There isn’t a lot of room in ITX cases so the CPU fan tends to be close to the power supply. CPU fans blow down onto the CPU heat sink and power supply fans blow air from the PC case out through the vents on back. It would be nice if the two fans worked together to move air through the system, but if you mount the power supply with the fan facing the CPU it seems like they are fighting. So I opened up the power supply case and flipped the fan upside down so it is sucking air in through the back vent and out to the CPU fan below, which blows it through the CPU heat sink into the case. It seems like this would improve the airflow but now the air is warmed by the power supply before going to the CPU – hard to be sure what’s best without measurements or simulations.
I put the old motherboard in another ITX case I had around, a black aluminum Lian Li. The fan situation is the same so I flipped the fan in that power supply over as well – those are the only fans in this system but the case is a single sheet of aluminum so I hope it will radiate heat well.

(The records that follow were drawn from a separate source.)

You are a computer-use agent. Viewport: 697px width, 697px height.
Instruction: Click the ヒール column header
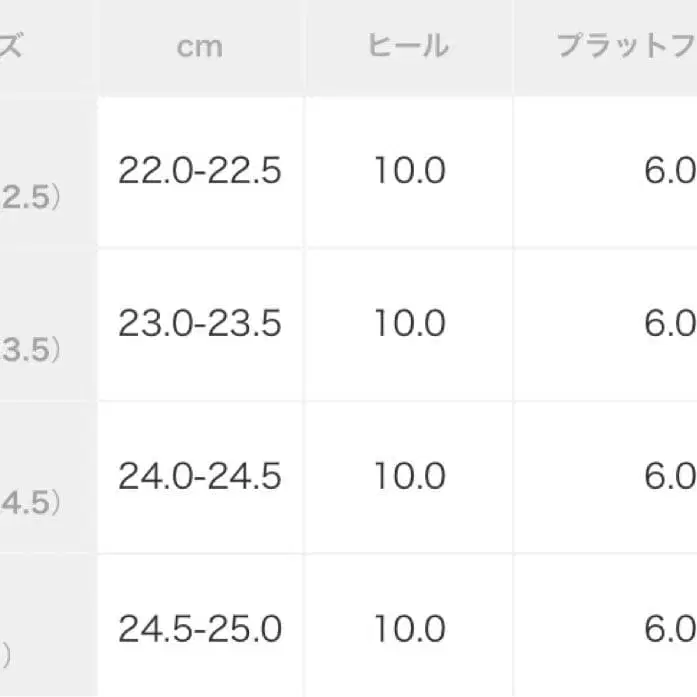[x=409, y=46]
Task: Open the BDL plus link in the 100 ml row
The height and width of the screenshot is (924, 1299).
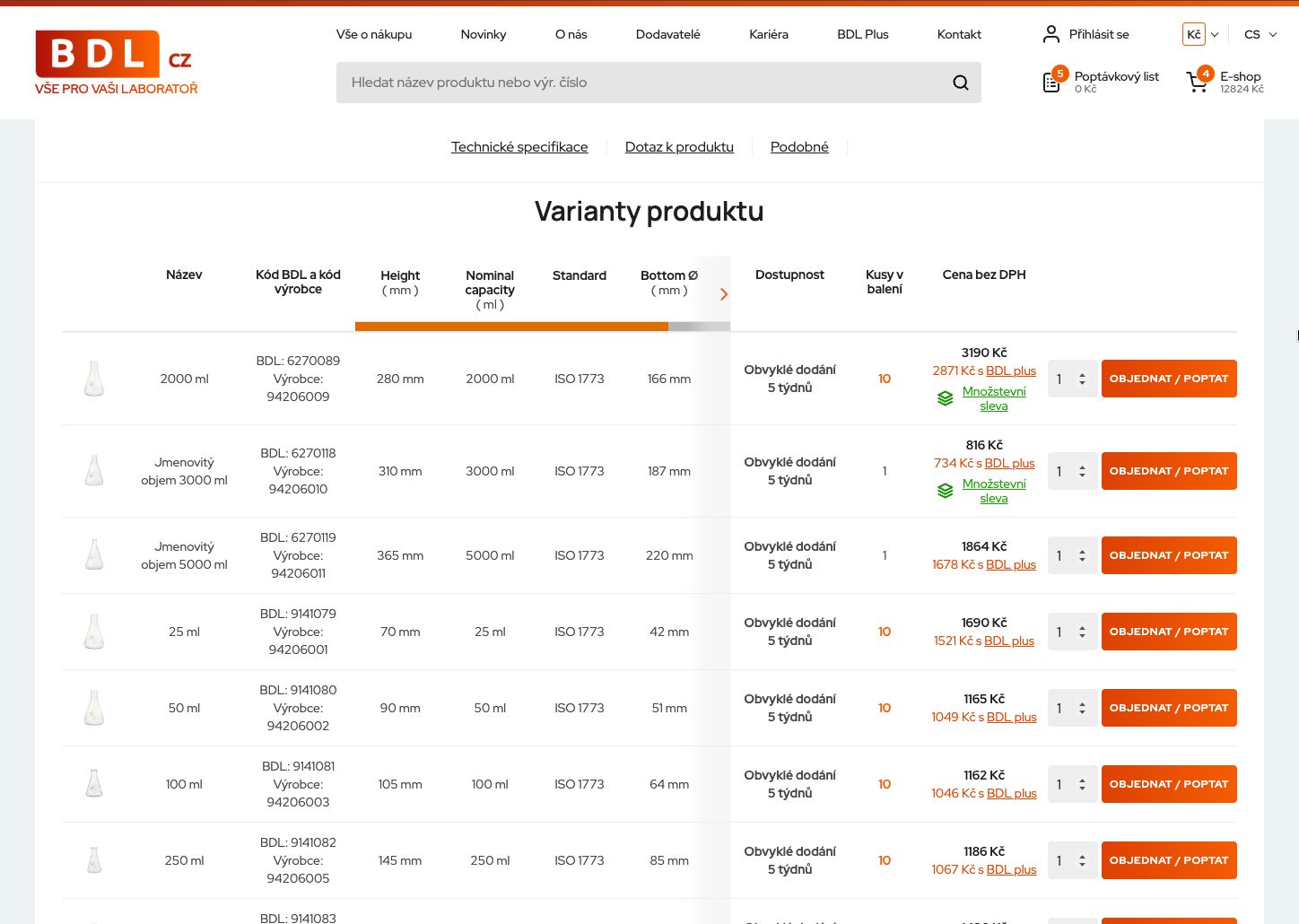Action: [x=1011, y=793]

I didn’t want to pay for another Windows 10 license when I had a valid one from before the upgrade. I went through a whole process of installing a disk with Windows 7 on it that came out of an HP corporate PC that has been scavenged for parts, then upgrading it to Windows 10, then finding out that the disk was bad and giving constant read errors so I couldn’t clone it to the SSD I actually wanted to use. In hindsight, the original Windows 10 license was probably attached to the motherboard so I should have just tried installing to the SSD without hooking up the old hard disk first. And the hours that I spent on the failing disk weren’t worth saving the $24 that a new Windows 10 license cost. But it’s working now at least.
I installed an old GTX 745 video card that must have come with a used Dell PC I bought. They are going for like $60 on eBay these days, about right when a used GTX 1050 is going for $150.